Today, every step is so simple to perform. The photographer can focus on ideas and subject, about the story to tell, and save time not dealing with all the technical matters a darkroom requires. Maybe that makes them better professionals. Or not! In the past it was all a lot of hard work: pure craftsmanship.

Look at a simple crop where you cut around the edges of your image, modifying the proportions for a better composition and framing. With a negative on the enlarger, what you do is move the head up and down over the easel where the photo paper will be laying flat later and at the same adjust the rulers around the image light to place  it exactly where you want it, all under red light of course. It’s a very thoughtful process. And it’s very creative and beautiful. The outside world stops it's motion, all that's left is that projected light image down there, ready to be carved on the paper emulsion. Once these decisions are made the paper comes out of the box, the exposure seconds calculated based on a test strip made previously and on to the chemicals that process it: developer, stop bath and fixer. Finally you can turn on the white light and see how it went. Are you happy with it? It may be good, even awesome. If not, back to the beginning. Now that the crop has been perfected: what about the other variables?

Some parts of the image may be too dark, others locally too light. Some dodge and burn here and there will surely help. What is it and how do you do it using an enlarger? It’s all so easy with your beloved software. You burn overexposed areas and dodge underexposed areas. To burn under the red light, holes are used to focus light where additional exposure is needed.


To dodge in the darkroom cardboard masks of various shapes and sizes are used to shield areas where less exposure is necessary. This is a complex task, because while you are doing it, light continues to spread over unmasked areas. An accurate scheme has to be devised based on seconds or exposure units. It’s a trial and error process. You do it one time, develop and fix, then inspect the results. Is it good? No? Stick another sheet of paper on the enlarger and start from beginning for one more try. Several sheets and many hours later something good is coming out at last, if you are lucky! You have your final print with the exact burn and dodge in place, the exact exposure and contrast, a masterpiece perhaps, ready for the upcoming exhibition.

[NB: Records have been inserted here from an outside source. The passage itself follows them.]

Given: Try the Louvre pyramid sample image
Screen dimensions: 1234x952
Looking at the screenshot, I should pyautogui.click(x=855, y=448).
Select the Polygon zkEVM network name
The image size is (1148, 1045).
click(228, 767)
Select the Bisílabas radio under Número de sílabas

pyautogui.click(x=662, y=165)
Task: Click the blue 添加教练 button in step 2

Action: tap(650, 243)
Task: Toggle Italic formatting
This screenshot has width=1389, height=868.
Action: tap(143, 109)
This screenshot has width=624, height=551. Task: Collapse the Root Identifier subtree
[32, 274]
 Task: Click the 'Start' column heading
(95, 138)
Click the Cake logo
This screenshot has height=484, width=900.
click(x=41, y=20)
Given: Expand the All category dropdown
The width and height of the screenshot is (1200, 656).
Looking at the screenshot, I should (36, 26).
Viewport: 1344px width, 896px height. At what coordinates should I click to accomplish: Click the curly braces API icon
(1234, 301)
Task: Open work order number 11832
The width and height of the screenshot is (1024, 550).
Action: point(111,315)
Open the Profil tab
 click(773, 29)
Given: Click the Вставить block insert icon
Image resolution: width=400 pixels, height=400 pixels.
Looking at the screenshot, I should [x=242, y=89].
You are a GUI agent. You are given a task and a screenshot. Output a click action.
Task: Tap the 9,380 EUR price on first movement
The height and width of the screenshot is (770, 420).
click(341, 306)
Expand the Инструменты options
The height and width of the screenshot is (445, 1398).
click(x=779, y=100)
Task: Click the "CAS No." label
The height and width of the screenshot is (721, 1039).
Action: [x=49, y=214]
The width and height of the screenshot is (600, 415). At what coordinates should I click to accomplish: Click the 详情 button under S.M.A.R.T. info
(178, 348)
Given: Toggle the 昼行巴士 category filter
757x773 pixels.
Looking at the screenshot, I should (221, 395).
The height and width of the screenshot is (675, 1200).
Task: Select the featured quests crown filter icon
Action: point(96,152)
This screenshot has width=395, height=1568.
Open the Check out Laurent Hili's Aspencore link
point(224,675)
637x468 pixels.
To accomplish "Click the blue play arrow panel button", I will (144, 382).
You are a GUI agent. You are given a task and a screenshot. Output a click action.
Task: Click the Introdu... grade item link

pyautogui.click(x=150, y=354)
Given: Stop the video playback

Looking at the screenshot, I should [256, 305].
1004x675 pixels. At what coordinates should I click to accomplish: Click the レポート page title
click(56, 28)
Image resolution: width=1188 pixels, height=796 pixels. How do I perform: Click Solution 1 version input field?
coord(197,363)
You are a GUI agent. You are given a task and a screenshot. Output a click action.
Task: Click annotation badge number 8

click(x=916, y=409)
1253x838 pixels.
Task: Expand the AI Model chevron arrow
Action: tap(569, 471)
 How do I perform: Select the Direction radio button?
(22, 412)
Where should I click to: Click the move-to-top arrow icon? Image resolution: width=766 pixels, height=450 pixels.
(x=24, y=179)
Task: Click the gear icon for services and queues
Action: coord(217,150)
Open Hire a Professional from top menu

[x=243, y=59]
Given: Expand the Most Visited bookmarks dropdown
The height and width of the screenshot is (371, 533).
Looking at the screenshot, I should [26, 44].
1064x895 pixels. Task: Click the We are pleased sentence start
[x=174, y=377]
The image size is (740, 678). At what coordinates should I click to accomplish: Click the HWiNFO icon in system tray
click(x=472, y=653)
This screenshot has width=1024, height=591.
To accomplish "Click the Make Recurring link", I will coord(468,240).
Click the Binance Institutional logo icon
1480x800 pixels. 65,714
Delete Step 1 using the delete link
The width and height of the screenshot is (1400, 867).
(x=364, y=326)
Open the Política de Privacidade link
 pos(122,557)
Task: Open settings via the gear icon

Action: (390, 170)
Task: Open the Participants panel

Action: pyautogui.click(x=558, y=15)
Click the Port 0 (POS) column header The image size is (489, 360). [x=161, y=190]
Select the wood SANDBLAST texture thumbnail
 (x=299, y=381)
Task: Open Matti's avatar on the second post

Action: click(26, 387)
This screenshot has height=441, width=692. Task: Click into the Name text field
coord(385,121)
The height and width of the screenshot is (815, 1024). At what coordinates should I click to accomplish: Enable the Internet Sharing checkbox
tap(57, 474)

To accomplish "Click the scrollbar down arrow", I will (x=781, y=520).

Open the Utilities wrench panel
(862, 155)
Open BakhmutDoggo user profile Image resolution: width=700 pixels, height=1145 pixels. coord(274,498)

But it's the Unsharp Mask that is truly fascinating, and the one that I find most interesting to explain. People ask all the time why is it called unsharp if what it does is to make an image sharper. What does this mask do to make an image sharper? Well, in the old days doing it in the lab was hard work over many hours, even days, to accomplish. In Photoshop all it takes are a few seconds, depending on your computer processor. Once again the Knoll brothers knew all about it, of course. If we can replicate that time consuming process in our software, we will be a success. And they were. Look at figures 1, 2 and 3. Two negatives are needed, one made after the other, and this is mostly done with 4x5 large format negatives. The second one, our unsharp replica, will be a blurred version of the first, and is obtained by contact print transferring from the first negative, using exact light times. But, because there is a distance between the two (as an option a transparent separator can be used), it can be seen that after development and drying the image is not as sharp as it's twin. Next day, with both negatives precisely aligned, they go into the enlarger again to make the final amazingly sharp photograph. The lucky few that have seen a print made this way swear they have never seen anything like it!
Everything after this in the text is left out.